Suspension du créole au concours de l'agrégation 2025/2026
Question de :
Mme Maud Petit
Val-de-Marne (4e circonscription) - Les Démocrates
Mme Maud Petit interroge M. le ministre de l'enseignement supérieur, de la recherche et de l'espace sur la non-ouverture, pour la session 2026, de l'agrégation de langue vivante régionale - option créole. Cette suspension est perçue comme une discrimination et une injustice par les près de deux millions de Martiniquais, Guadeloupéens, Réunionnais et Guyanais qui pratiquent cette langue. Mme la députée rappelle que le créole fait partie des langues de France et qu'à ce titre, conformément à l'article 75-1 de la Constitution, il appartient au patrimoine de la Nation.
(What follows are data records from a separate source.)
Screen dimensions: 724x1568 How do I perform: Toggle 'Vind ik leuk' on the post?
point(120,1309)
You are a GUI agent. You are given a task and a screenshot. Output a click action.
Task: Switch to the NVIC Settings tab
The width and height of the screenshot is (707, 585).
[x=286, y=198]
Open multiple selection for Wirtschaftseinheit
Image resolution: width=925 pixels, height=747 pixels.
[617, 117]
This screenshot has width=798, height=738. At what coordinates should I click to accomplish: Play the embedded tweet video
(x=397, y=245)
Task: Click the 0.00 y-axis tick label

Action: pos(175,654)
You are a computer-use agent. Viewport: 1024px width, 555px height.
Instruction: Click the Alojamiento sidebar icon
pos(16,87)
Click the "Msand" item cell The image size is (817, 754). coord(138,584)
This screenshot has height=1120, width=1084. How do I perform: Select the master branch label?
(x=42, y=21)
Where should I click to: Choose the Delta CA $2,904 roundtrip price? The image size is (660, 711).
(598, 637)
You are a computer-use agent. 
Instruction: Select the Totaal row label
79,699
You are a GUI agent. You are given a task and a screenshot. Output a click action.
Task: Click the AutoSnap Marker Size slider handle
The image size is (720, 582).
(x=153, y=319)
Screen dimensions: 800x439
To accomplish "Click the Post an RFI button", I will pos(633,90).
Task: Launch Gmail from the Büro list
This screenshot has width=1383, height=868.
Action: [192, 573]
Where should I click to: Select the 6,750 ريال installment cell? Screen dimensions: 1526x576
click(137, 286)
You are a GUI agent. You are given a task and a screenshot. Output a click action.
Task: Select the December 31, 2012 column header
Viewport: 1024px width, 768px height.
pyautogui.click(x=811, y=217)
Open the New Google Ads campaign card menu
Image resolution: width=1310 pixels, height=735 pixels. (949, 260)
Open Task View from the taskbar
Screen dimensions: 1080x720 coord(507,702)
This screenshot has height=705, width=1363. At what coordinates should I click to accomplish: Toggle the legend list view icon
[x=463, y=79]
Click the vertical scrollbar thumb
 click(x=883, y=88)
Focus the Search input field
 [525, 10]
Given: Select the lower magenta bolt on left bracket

Il incombe donc à l'État d'en assurer la préservation, le développement et la transmission. La décision de suspendre l'agrégation de créole va à l'encontre de cette mission de l'État et constitue, selon elle, un signal particulièrement négatif adressé aux citoyens ultramarins. Elle souligne également que cette décision surprend d'autant plus que le programme des agrégations de langues régionales publié en juin 2025 incluait initialement l'option créole. Elle s'étonne en outre que, dans le même temps, les agrégations de corse, breton et occitan demeurent ouvertes. Si elle s'en félicite, elle ne comprend pas les motifs ayant conduit à écarter spécifiquement le créole de la session 2026. En conséquence, elle lui demande dans quelle mesure il serait envisageable de réintégrer l'option créole au concours national d'agrégation dès la prochaine session.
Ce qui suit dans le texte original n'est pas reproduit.